Records excerpted from a collection:
□ □ □ □ □

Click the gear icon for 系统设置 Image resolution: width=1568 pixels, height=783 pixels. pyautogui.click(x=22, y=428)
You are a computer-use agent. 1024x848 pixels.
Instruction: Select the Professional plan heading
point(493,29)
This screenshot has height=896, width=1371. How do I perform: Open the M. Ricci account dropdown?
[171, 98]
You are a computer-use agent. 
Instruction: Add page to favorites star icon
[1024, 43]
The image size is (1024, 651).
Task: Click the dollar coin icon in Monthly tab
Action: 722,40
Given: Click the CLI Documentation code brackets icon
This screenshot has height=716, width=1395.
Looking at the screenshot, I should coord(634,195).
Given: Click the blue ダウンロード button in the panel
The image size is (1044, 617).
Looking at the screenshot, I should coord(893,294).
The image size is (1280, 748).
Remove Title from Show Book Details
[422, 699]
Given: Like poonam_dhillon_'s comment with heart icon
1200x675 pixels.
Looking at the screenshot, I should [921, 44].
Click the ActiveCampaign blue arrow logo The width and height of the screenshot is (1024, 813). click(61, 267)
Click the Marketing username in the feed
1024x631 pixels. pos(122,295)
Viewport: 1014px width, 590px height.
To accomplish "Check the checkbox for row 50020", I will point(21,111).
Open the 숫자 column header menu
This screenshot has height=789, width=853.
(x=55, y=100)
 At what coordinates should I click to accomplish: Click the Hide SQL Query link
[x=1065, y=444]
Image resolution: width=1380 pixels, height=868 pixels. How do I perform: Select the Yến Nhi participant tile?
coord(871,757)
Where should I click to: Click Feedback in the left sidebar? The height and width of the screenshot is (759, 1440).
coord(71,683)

□ □ □ □ □

All lines above are to be transcribed exactly.

Click the gear icon for 系统设置 Image resolution: width=1568 pixels, height=783 pixels. pyautogui.click(x=22, y=428)
You are a computer-use agent. 1024x848 pixels.
Instruction: Select the Professional plan heading
point(493,29)
This screenshot has height=896, width=1371. How do I perform: Open the M. Ricci account dropdown?
[171, 98]
You are a computer-use agent. 
Instruction: Add page to favorites star icon
[1024, 43]
The image size is (1024, 651).
Task: Click the dollar coin icon in Monthly tab
Action: 722,40
Given: Click the CLI Documentation code brackets icon
This screenshot has height=716, width=1395.
Looking at the screenshot, I should coord(634,195).
Given: Click the blue ダウンロード button in the panel
The image size is (1044, 617).
Looking at the screenshot, I should coord(893,294).
The image size is (1280, 748).
Remove Title from Show Book Details
[422, 699]
Given: Like poonam_dhillon_'s comment with heart icon
1200x675 pixels.
Looking at the screenshot, I should [921, 44].
Click the ActiveCampaign blue arrow logo The width and height of the screenshot is (1024, 813). click(61, 267)
Click the Marketing username in the feed
1024x631 pixels. pos(122,295)
Viewport: 1014px width, 590px height.
To accomplish "Check the checkbox for row 50020", I will point(21,111).
Open the 숫자 column header menu
This screenshot has height=789, width=853.
(x=55, y=100)
 At what coordinates should I click to accomplish: Click the Hide SQL Query link
[x=1065, y=444]
Image resolution: width=1380 pixels, height=868 pixels. How do I perform: Select the Yến Nhi participant tile?
coord(871,757)
Where should I click to: Click Feedback in the left sidebar? The height and width of the screenshot is (759, 1440).
coord(71,683)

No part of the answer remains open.